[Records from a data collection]
# # # # # # #
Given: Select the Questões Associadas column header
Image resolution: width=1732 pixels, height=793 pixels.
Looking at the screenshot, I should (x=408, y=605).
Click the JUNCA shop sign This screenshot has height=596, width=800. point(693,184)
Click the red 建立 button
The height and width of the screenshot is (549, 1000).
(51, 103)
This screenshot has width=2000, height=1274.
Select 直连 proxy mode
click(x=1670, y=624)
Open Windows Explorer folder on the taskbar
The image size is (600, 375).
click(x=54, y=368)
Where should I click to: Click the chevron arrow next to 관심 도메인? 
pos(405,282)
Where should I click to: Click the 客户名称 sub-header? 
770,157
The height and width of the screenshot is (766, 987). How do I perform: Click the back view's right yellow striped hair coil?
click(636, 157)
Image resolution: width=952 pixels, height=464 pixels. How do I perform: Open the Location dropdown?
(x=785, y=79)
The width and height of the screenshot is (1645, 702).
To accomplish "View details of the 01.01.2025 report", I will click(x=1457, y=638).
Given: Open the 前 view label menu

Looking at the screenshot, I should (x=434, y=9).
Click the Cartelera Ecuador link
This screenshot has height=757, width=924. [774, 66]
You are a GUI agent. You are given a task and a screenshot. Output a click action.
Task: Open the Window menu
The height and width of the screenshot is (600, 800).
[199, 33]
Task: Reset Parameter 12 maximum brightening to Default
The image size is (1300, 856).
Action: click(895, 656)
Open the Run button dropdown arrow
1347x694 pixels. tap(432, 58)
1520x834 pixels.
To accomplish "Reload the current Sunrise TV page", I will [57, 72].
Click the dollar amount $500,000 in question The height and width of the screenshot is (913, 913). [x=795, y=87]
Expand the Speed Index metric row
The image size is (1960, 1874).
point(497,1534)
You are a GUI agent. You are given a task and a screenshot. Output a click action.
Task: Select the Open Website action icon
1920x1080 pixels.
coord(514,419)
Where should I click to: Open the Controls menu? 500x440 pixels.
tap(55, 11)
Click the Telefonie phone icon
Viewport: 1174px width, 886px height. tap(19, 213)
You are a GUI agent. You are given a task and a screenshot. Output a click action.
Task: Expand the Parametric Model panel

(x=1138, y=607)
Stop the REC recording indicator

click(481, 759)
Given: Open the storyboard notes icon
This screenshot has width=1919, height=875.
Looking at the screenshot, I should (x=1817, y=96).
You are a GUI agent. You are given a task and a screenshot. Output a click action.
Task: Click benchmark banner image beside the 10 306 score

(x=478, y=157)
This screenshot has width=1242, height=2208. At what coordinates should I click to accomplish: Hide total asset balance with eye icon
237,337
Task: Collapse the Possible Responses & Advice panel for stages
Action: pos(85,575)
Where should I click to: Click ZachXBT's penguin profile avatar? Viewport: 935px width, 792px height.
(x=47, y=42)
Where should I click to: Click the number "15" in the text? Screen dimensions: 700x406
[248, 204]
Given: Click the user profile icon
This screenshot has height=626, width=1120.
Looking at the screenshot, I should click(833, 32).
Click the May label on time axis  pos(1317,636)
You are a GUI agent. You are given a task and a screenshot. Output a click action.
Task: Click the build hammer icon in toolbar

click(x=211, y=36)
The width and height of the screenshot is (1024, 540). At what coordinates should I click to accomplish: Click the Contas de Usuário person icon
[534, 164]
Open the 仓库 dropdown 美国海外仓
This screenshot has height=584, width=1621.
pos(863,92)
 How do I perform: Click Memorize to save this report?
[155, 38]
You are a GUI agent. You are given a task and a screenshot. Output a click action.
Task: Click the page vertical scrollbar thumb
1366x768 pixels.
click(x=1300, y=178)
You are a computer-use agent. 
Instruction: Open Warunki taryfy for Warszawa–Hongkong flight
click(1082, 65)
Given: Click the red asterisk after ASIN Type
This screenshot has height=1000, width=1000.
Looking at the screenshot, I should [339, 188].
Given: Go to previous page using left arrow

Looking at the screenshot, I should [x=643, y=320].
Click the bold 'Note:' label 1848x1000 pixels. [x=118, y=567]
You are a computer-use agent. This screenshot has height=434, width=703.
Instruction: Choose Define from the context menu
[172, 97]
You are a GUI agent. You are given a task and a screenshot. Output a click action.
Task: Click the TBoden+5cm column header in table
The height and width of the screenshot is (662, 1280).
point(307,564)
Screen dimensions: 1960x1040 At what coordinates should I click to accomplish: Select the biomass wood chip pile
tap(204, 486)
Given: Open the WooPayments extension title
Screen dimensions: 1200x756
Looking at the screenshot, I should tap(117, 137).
# # # # # # #
Exercise brief: Copy every line of the entries in which "computer" can be found.

Answer:
You are a computer-use agent. 
You are a computer-use agent. This screenshot has height=434, width=703.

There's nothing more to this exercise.